第9話 狂う歯車

 今日もまた、程よく曇った空の下で総司たちは弁当を食べて駄弁っていた。 晴れているとさすがに暑くて敵わないが、日差しが隠れていると外の方が気持ちいいからと、男子全員で屋上か校庭に行くのがいつものパターンだ。 女子は日焼けを気にしていつも教室で昼休みを過ごしている。

 みんなで色々話しているが、総司は動画の件もあって洋介と賢也の二人と話す割合が多い。

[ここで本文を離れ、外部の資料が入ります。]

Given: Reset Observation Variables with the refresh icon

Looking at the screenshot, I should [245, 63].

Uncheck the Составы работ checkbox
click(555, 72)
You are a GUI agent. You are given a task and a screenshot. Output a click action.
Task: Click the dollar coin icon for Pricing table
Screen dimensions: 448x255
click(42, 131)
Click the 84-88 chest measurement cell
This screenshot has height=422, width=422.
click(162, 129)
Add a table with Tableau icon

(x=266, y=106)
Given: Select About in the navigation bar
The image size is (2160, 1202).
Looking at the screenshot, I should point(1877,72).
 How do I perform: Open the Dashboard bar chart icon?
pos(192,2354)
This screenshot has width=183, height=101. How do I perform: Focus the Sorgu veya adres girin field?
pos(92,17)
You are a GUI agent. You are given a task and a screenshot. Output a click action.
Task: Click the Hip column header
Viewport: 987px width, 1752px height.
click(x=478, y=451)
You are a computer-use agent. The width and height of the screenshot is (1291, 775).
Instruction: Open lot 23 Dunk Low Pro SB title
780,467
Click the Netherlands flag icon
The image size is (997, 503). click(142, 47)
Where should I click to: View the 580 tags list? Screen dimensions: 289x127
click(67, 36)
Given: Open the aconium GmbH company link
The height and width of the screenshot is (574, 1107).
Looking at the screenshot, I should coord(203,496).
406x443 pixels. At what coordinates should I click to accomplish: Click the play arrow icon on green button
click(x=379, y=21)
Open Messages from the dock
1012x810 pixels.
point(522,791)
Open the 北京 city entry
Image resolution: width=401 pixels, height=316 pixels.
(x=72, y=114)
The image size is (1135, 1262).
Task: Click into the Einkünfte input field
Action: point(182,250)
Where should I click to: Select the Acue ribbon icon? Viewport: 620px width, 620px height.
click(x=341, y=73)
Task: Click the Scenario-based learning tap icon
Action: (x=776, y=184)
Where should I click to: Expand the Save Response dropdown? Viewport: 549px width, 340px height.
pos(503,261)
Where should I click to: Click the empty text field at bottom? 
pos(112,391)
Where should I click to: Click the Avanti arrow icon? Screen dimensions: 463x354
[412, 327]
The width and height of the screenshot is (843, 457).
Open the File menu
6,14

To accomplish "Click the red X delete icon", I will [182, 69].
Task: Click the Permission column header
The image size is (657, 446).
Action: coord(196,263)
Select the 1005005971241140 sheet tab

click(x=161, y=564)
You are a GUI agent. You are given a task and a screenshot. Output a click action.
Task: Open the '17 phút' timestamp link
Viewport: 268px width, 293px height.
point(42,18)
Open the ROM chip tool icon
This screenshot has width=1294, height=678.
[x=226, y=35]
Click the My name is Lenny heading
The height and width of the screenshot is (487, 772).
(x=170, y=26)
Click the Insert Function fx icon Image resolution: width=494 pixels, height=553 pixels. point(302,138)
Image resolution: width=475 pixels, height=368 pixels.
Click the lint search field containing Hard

 一昨日に収録した動画の編集は今してる最中だけどと、洋介が録音した音源をスマホに取り込んで持ってきていて、みんなで聴きながらまた盛り上がった。

 最初の撮影の時から春と梨子は毎回観にきていて、その度にかっこよかったとすごく興奮してる話を聞いた優太が楽器を始めようかと言い出すくらいで、またモテようとか考えてるんだろ、と笑いながら洋介と賢也も歓迎していた。


「ところでさ、総司は誰が一番好みなの?」


 優太がドラムで入るとまた楽しくなりそうだな、と総司が考えていると、不意に信雄にそんなことを聞かれた。


「……好みって?」

「決まってるじゃん。 四人しかいないけどさ、みんなそこそこ可愛いし総司は誰が好みなのかなって」


 仲のいい男子高校生の間では定番の話ではある。 距離がさらに縮まっている証と捉えれば嬉しい話ではあった。 しかし総司の内心としては、知らない体になっているとは言え自分達が共有してる女の子の誰が好みかなどと聞かれるのは正直あまりいい気分はしない。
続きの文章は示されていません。